Quant aux nombreux domestiques, plus nombreux encore ce soir-là que de coutume, car on leur avait adjoint, à propos de la fête, les glaciers, les cuisiniers et les maîtres d’hôtel du Café de Paris, tournant contre leurs maîtres la colère de ce qu’ils appelaient leur affront, ils stationnaient par groupes à l’office, aux cuisines, dans leurs chambres, s’inquiétant fort peu du service, qui d’ailleurs se trouvait tout naturellement interrompu.

Au milieu de ces différents personnages, frémissant d’intérêts divers, deux seulement méritent que nous nous occupions d’eux : c’est mademoiselle Eugénie Danglars et mademoiselle Louise d’Armilly.

La jeune fiancée, nous l’avons dit, s’était retirée l’air hautain, la lèvre dédaigneuse, et avec la démarche d’une reine outragée, suivie de sa compagne, plus pâle et plus émue qu’elle.

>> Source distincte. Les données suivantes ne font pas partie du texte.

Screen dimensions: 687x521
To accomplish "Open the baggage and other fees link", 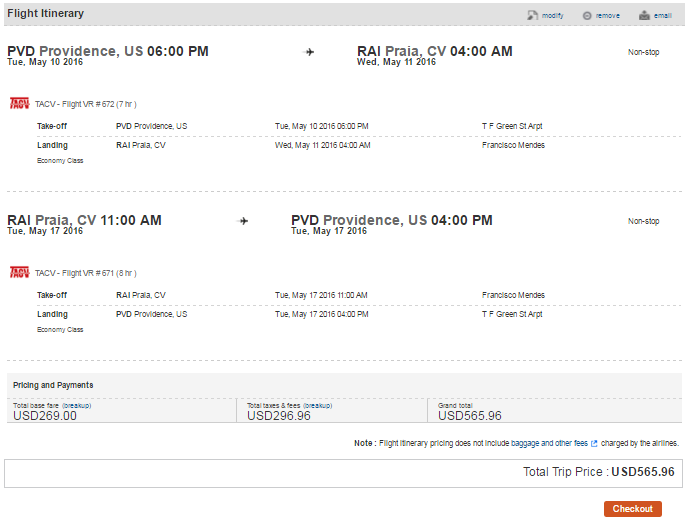I will (549, 443).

En arrivant dans sa chambre, Eugénie ferma sa porte en dedans, pendant que Louise tombait sur une chaise.

— Oh ! mon Dieu, mon Dieu ! l’horrible chose, dit la jeune musicienne ; et qui pouvait se douter de cela ? M. Andrea Cavalcanti… un assassin… un échappé du bagne… un forçat !…

Un sourire ironique crispa les lèvres d’Eugénie.

— En vérité, j’étais prédestinée, dit-elle. Je n’échappe au Morcerf que pour tomber dans le Cavalcanti !

— Oh ! ne confonds pas l’un avec l’autre, Eugénie.

— Tais-toi, tous les hommes sont des infâmes, et je suis heureuse de pouvoir faire plus que de les détester : maintenant, je les méprise.